The best way to avoid a bad trip is to mentally prepare before a psychedelic experience, set a clear and positive intention, choose a supportive and safe environment, and refrain from a psychedelic journey entirely if you are upset, angry, or have a negative mindset. Having an experienced guide or professional therapist present is also advisable.
The most recent uptrend of psychedelic use has been notably significant in LSD and psilocybin, the two most common and popular psychedelic substances in the United States. The number of LSD users increased by 50 percent between 2015 and 2018, while psilocybin has been decriminalized in certain cities in addition to being legalized for therapeutic use by a majority vote on the 2020 election ballot in the state of Oregon.

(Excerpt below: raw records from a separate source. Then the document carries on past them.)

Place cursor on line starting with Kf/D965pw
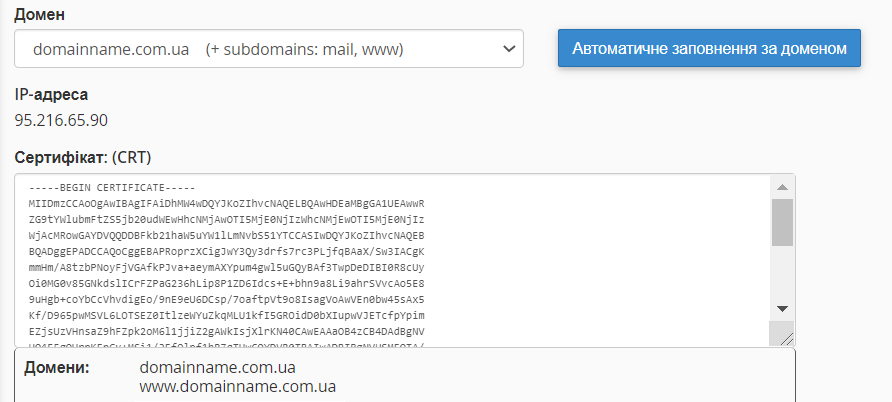The height and width of the screenshot is (402, 892). point(227,315)
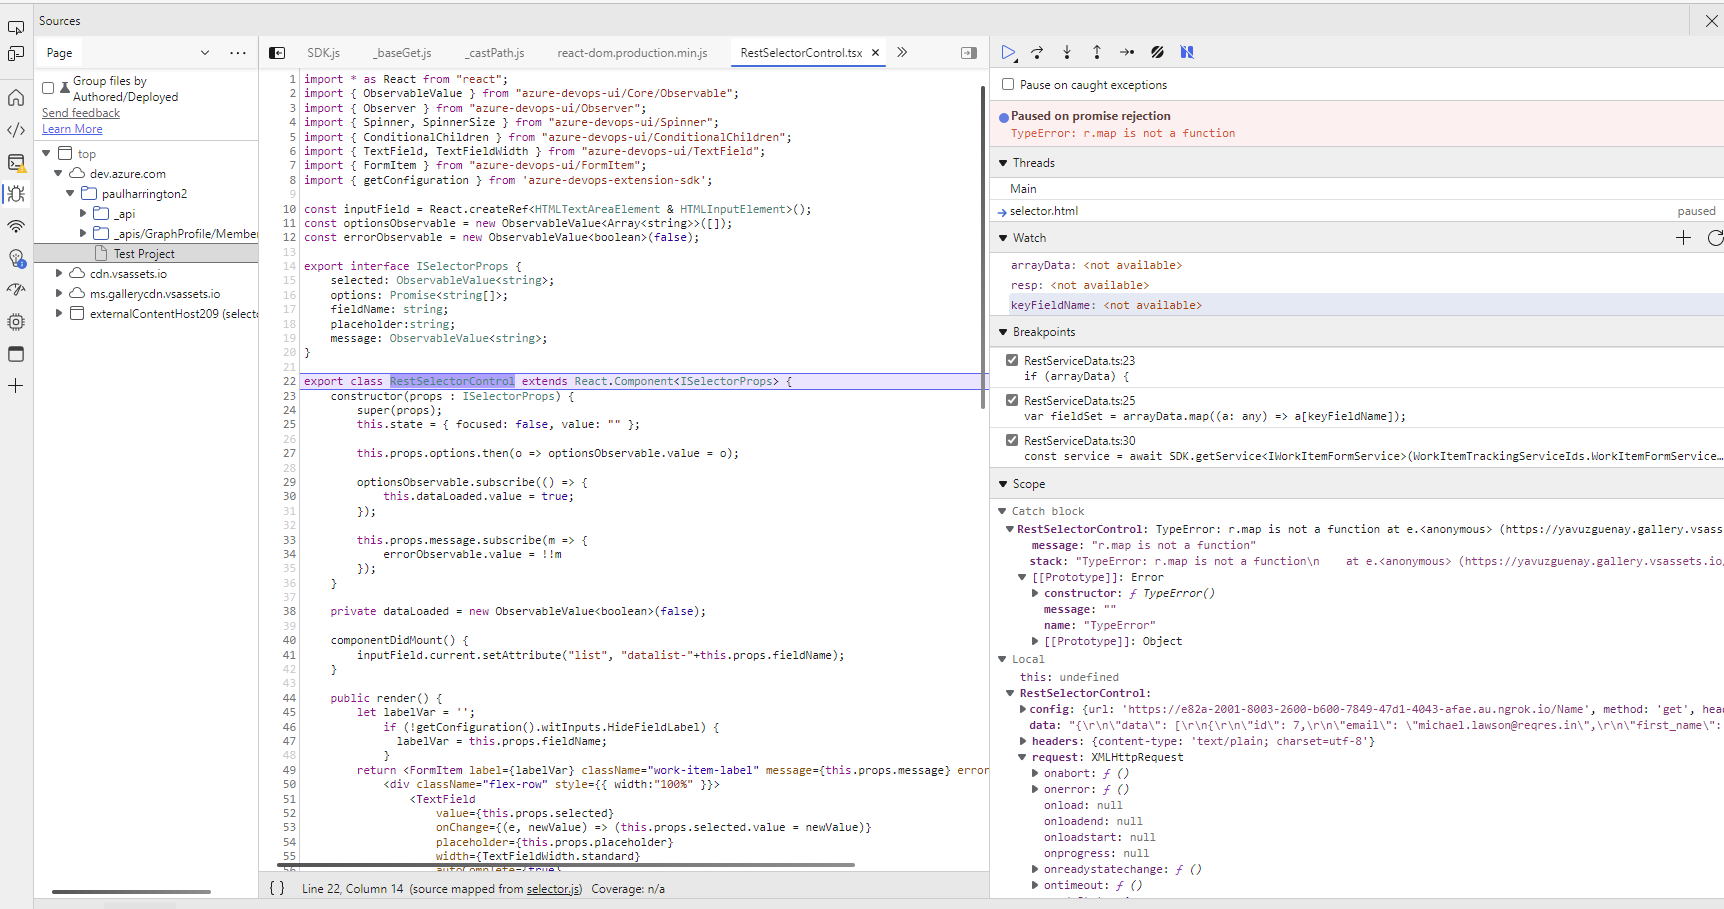
Task: Open the selector.js source map link
Action: pyautogui.click(x=554, y=889)
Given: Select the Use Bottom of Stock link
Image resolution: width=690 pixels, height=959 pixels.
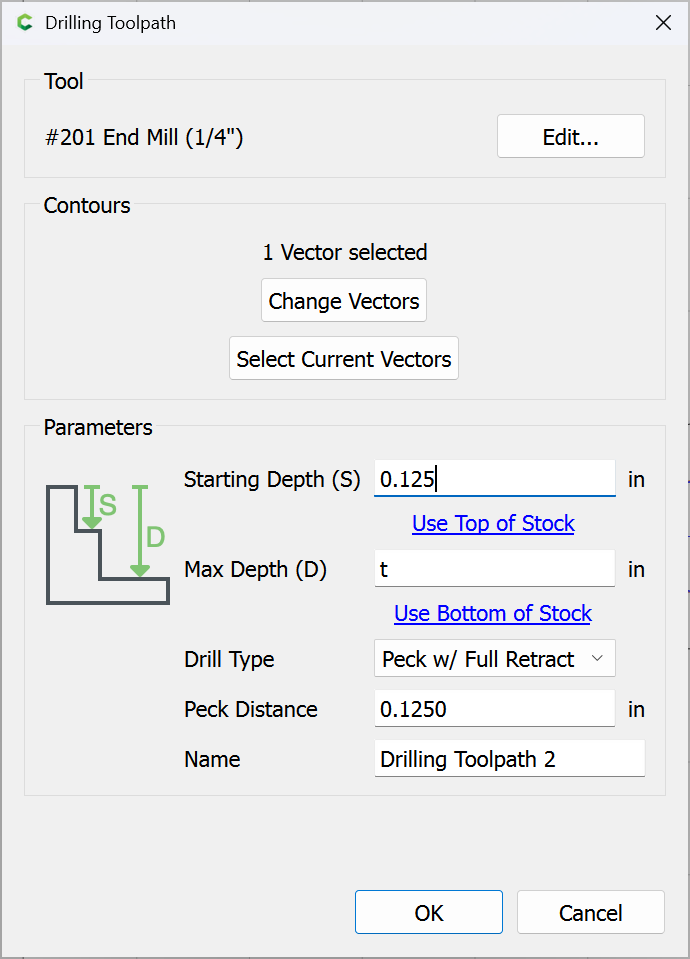Looking at the screenshot, I should click(x=493, y=614).
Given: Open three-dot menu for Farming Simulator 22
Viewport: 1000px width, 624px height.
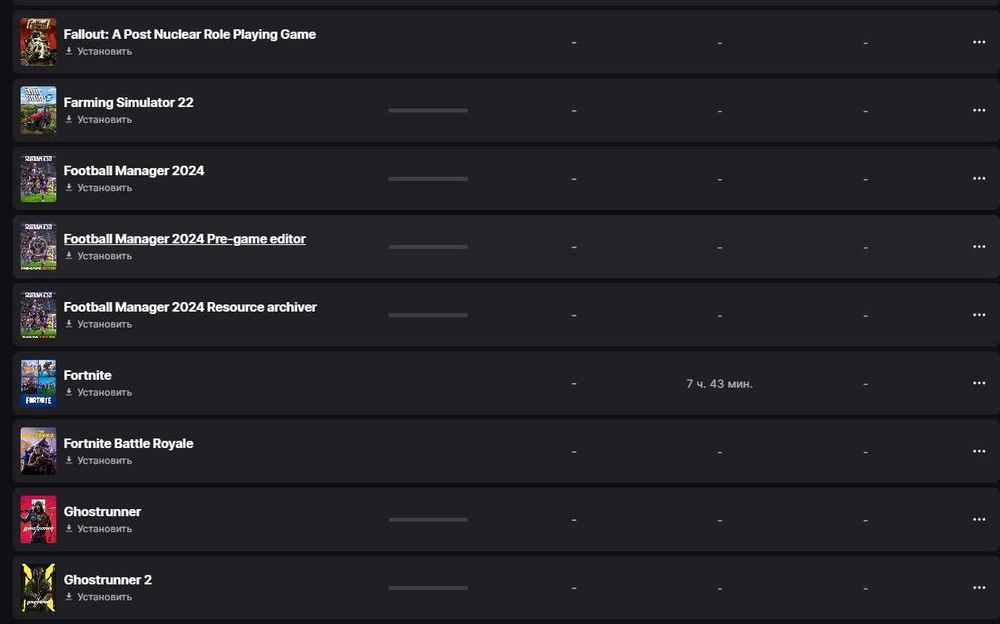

Particularly in the 1960s and 70s, psychedelic art was openly inspired by the effects of both LSD and psilocybin as evidenced by the use of bright colors, distorted shapes, and depictions of otherworldly creatures or beings. These substances also inspired a great deal of popular music that emerged during the era; psychedelic art flourished on album covers and concert posters for some of the most iconic artists at the time, such as The Grateful Dead.
Underground use of LSD and psilocybin endured despite their placement among the most highly regulated illicit drugs (Schedule I) under the Controlled Substances Act, which made them illegal to produce, obtain, or sell for personal and recreational purposes. This was later revealed to be a politically motivated attempt to help Nixon’s reelection campaign by increasing opportunities to target and incarcerate Black voters, as well as counterculture activists who were anti-war and opposed his policies.
As the stigmas and misinformation about psychedelics have started to wane, there continue to be new research initiatives exploring the use of LSD and psilocybin as therapies for treating certain mental health conditions.
Psilocybin is currently designated by the FDA as a Breakthrough Therapy and is being studied for treatment-resistant depression, which can expedite the path to approval due to an urgent need for new, more effective therapies. Similarly, studies of LSD-assisted psychotherapy are once again emerging as researchers seek to build upon evidence for its efficacy established decades ago, prior to its designation as a Schedule I drug in the 1970s.